Gelişmeleri Altınbaş Üniversitesi öğretim üyesi Prof. Hayri Kozanoğlu ile konuştuk.
‘DÜNYA EKONOMİSİ İÇERİSİNDE AMERİKA’NIN AĞIRLIĞI AZALIYOR’
Prof. Hayri Kozanoğlu’na göre, dünyada hegemonik gücü gerileyen, ekonomik alanda da irtifa kaybeden ABD rezerv parası ve askeri gücünün avantajıyla gücünü muhafaza etmeye çalışıyor. Çin’in ise rekabet temelinde kapitalist küreselleşme ile yeni bir statüko yarattığını ancak askeri gücünün zayıf olduğunu anımsatan Kozanoğlu, dünyanın 10 yıl öncesinde çok da düşleyemeyeceği bir tablo ile karşı karşıya olduğunu vurguladı:
‘ABD’NİN ÇİN’İ KUŞATMA POLİTİKASI YENİ DEĞİL, ARTIK GÜCÜNÜN SINIRLARINI ZORLAYAN BİR GÖRÜNTÜ ÇİZİYOR’
“Özellikle bu Davos toplantılarında öne çıkmıştı. Çin Devlet Başkanı Şi Cinping, kapitalist küreselleşmeyi savunan neoliberal politikaları savunan bir güç olarak öne çıkarken, Amerika ise müdahaleci ve korumacı politikalarla denkleme dahil oluyor. Gerek Venezüella gerek İran vasıtalıyla Ortadoğu gerekse Çin’e yönelik saldırgan tutum Amerika’nın kendi stratejilerini de fazla zorla hale geliyor.
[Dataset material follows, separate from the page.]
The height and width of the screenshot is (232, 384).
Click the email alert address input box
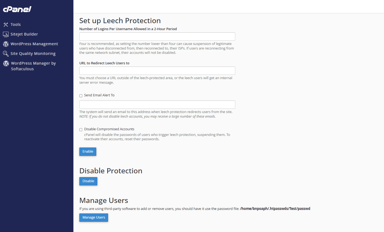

Amerika giderek gücünü geliştirerek dünyanın tek bir sahnesinde değil iki sahnesinde birden savaş yürütecek kapasiteye ulaştığını söylerken, zaman içinde bu iddialarından geri çekilmeye başlamıştı. Obama dönemi Çin’i merkez alan politikasıyla Asya-Pasifik’te Çin’i durdurmaya öncelik verecek ama bu anlamda da Ortadoğu’daki varlığını azaltacaktı. Bir tarafta Trump’ın tweetleriyle öne çıkmasına rağmen Çin’i kuşatma politikası yeni değil. Ama bir tarafıyla da bu kadar saldırgan, dünyanın değişik coğrafyalarında çatışmayı göze alan tutumuyla da Amerika kendi gücünün de sınırlarını zorlar gibi bir görüntü var. Ekonomik anlamda çok akıllı hareket ettiği kanaatinde değilim ben. Çünkü vergileri indirme, bu yolla güç açığının artması kısa dönmede ve böylelikle ekonomide, geçmişte ‘sızıntı ekonomisi’ dediğimiz, yani vergileri düşürelim sermaye yatırım yapsın, üretim yapsın, istihdam yaratsın, herkesin yelkenleri şişsin, herkesin yüzü gülsün politikası doğru sonuç vermemişti. Şimdi ben aynı akıbetle karşılayacağını düşünüyorum, orta, uzun dönemde bunun hiçbir avantajı olmadığı kanaatindeyim. Amerika’nın borçları gittikçe artacak, daha fazla borçlanması gerektiği için faizler yükselecek. Trump dün dahi Amerikan Merkez Bankası Başkanı’na ‘Sen faizi indir, ekonomi sıçrama yapar’ diyordu. Ama Trump’ın önceliği yaklaşan seçimlerde, 2020 seçimlerine kadar ekonomide başarılı bir görüntü çizmek, politik anlamda da Çin’i dize getiren başkan rolünü oynamak. Bazı hamleleri gündelik olarak kötü sonuç veriyor, makro rakamların bozulmasına neden oluyor. Bu dengeleri kurmakta güçlük çekiyor. Zaten bir gün Amerikan gümrük tarifeleri koyuyor, ertesi gün Trump çıkıp, ‘Şi Cinping benim çok yakın arkadaşım, çok güzle bir mektup aldım, yakında görüşeceğiz’ diyor.”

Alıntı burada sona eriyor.